8. La société requérante soutient que l’apport de la société ECDigital est constitué d’un actif net négatif de 19 100 euros, aucune plus-value latente n’étant constatée par ailleurs. Elle fait à cet égard valoir que, préalablement à l’achat des titres de la société ECDigital, un audit financier de celle-ci a été réalisé, mais que, eu égard aux conditions précipitées de cette opération, aucun audit technique n’a été effectué.

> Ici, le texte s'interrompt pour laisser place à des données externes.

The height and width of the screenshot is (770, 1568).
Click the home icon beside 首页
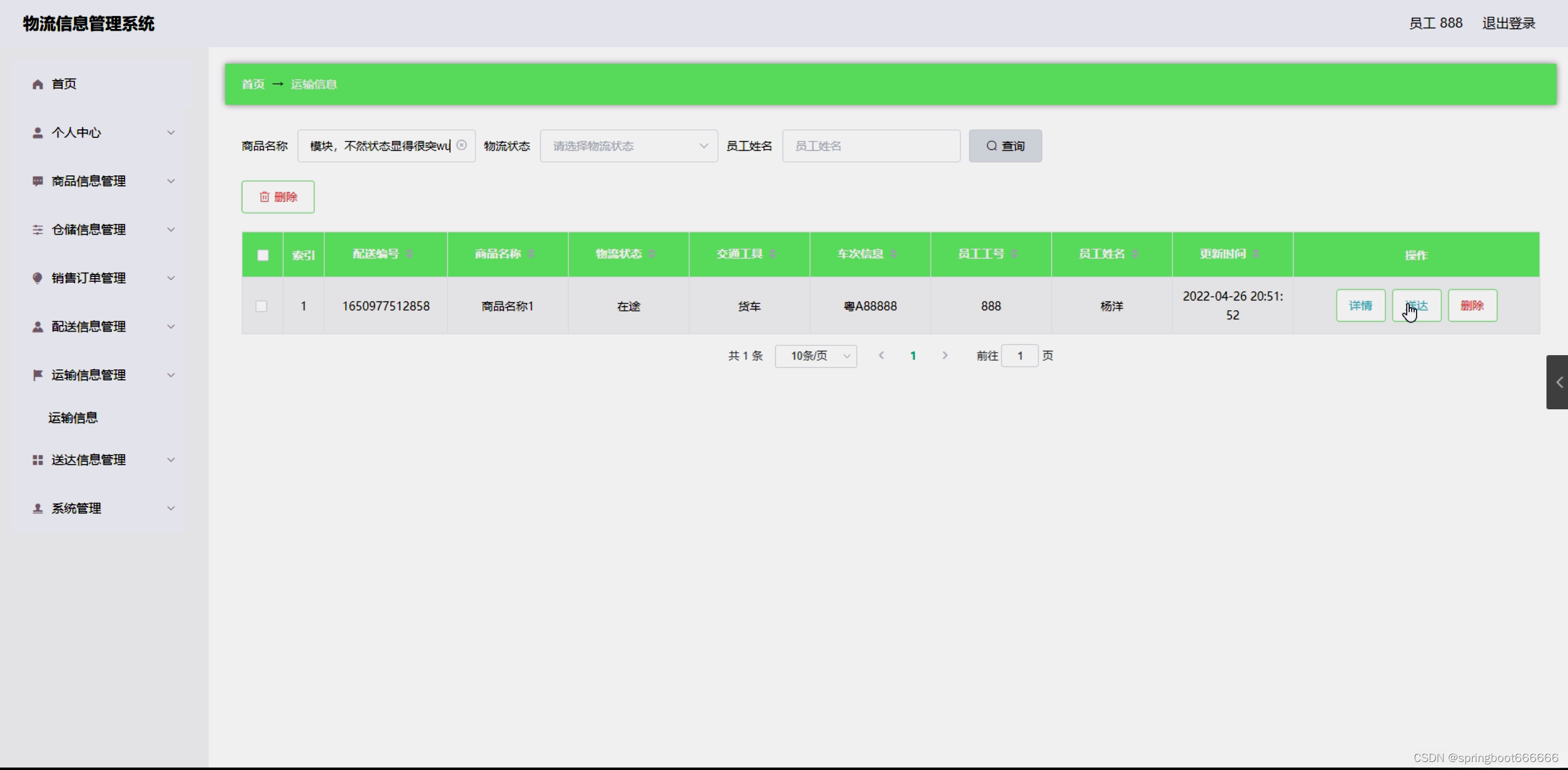pos(38,84)
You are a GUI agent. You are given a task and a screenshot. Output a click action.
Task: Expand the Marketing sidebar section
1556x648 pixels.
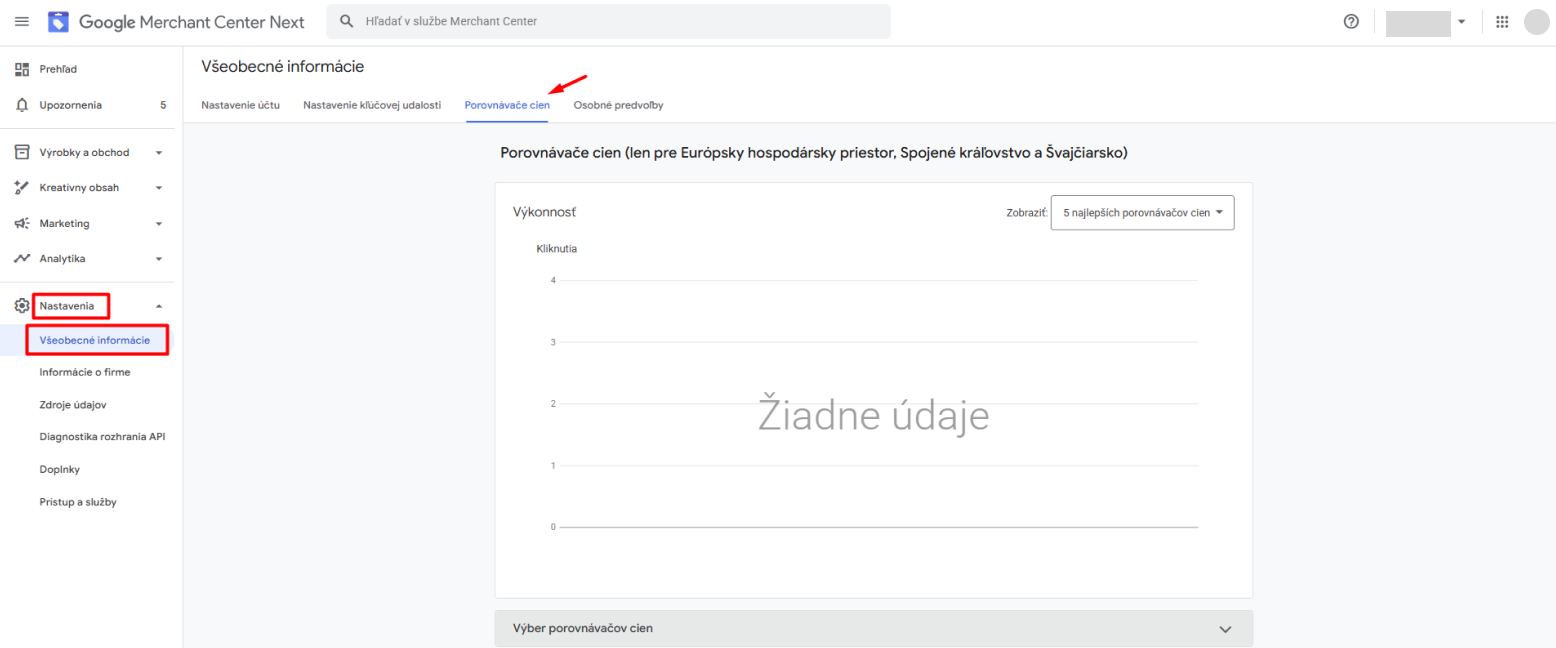(x=158, y=224)
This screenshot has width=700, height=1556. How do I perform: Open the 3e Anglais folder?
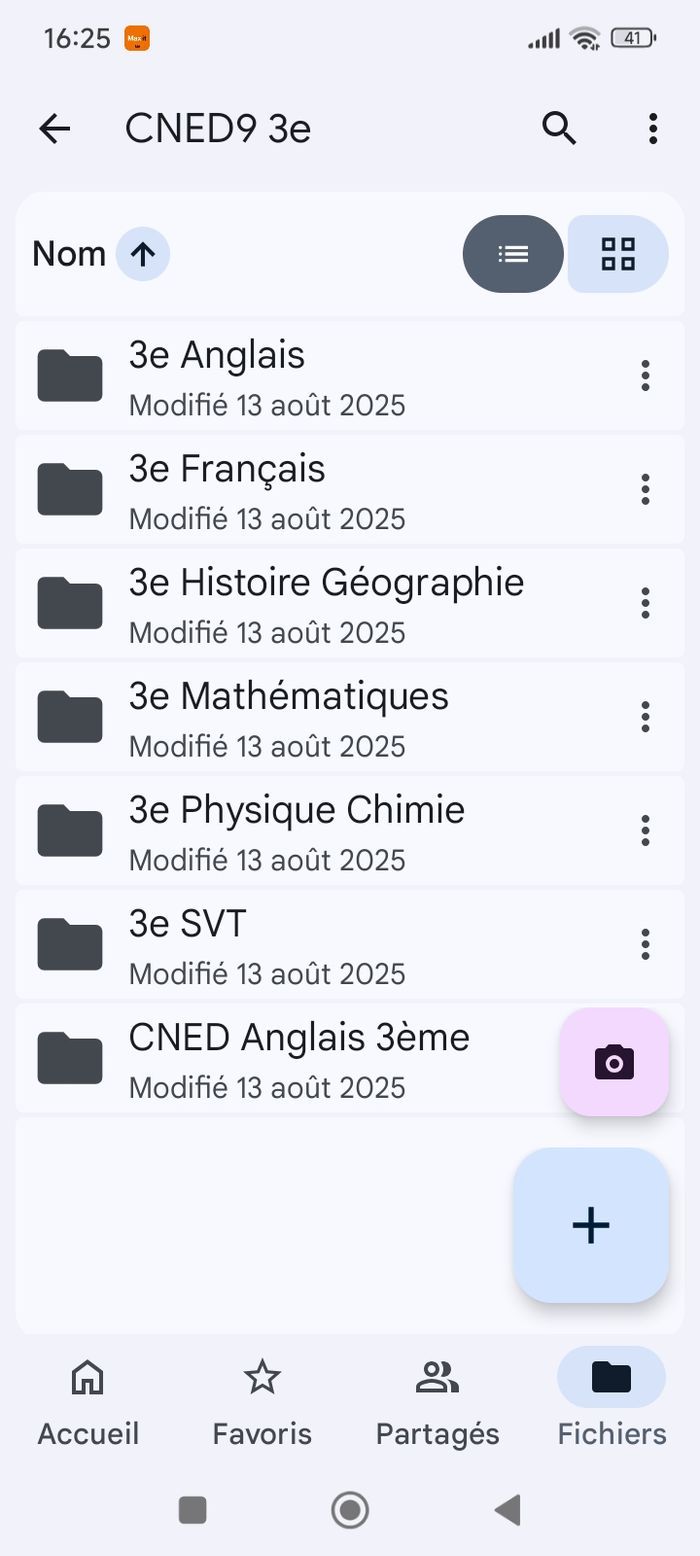coord(300,376)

Postérieurement à l’acquisition, un audit interne aurait décelé d’importantes anomalies de codes informatiques affectant les logiciels développés par la société ECDigital, les rendant inexploitables, alors que la société requérante fait valoir que ces éléments d’actifs, inscrits dans la comptabilité de la société ECdigital au poste comptable « » brevets, licences, logiciels ", à hauteur de 260 353,90 euros, participaient exclusivement à la valorisation réelle de la société et à la fixation du prix de ses actions.
9. Elle en déduit qu’elle est fondée à se prévaloir d’un mali de confusion, à hauteur de 800 000 euros, correspondant à une moins-value latente, et que c’est à tort que l’administration fiscale considère qu’il s’agit seulement d’un mali technique non déductible.
10. Toutefois, à l’exception d’un document, non daté, d’audit technique interne concluant à l’existence de malfaçons sur le code source du principal logiciel développé par la société ECDigital, la société requérante ne produit pas d’éléments suffisants permettant d’écarter l’existence de toute plus-value latente et déterminer en conséquence un mali de confusion correspondant, sur une période entre le 22 juin et le 30 septembre 2020, à une moins-value représentative de la perte réelle de valeur subie du fait de l’annulation des titres, à hauteur de leur valeur totale, qui se distinguerait du mali technique.
11. La requérante n’est en conséquence pas fondée à se prévaloir de l’existence d’un mali déductible du résultat de l’exercice clos le 30 septembre 2021.
12. Il en résulte que ses conclusions aux fins de restitution doivent être rejetées.
Sur les frais liés au litige :
13. Il n’y a pas lieu de mettre à la charge de l’Etat, qui n’est pas la partie perdante dans la présente instance, le versement au profit de la requérante de la somme qu’elle réclame sur le fondement de l’article L. 761-1 du code de justice administrative.
D É C I D E :
Article 1 : La requête de la SAS Plus que pro est rejetée.
Article 2 : Le présent jugement sera notifié à la SAS Plus que pro et au directeur régional des finances publiques de la région Grand Est et du département du Bas-Rhin.
Délibéré après l’audience du 10 juin 2024, à laquelle siégeaient :
M. Julien Iggert, président,
M. Mohammed Bouzar, premier conseiller,
Mme Laetitita Kalt, première conseillère.
Rendu public par mise à disposition au greffe, le 24 juin 2024.
La rapporteure,
L. KALT
Le président,
J. IGGERT
Le greffier,
S. PILLET
La République mande et ordonne au ministre de l’économie, des finances et de la souveraineté industrielle et numérique, en ce qui le concerne ou à tous commissaires de justice à ce requis en ce qui concerne les voies de droit commun contre les parties privées, de pourvoir à l’exécution de la présente décision.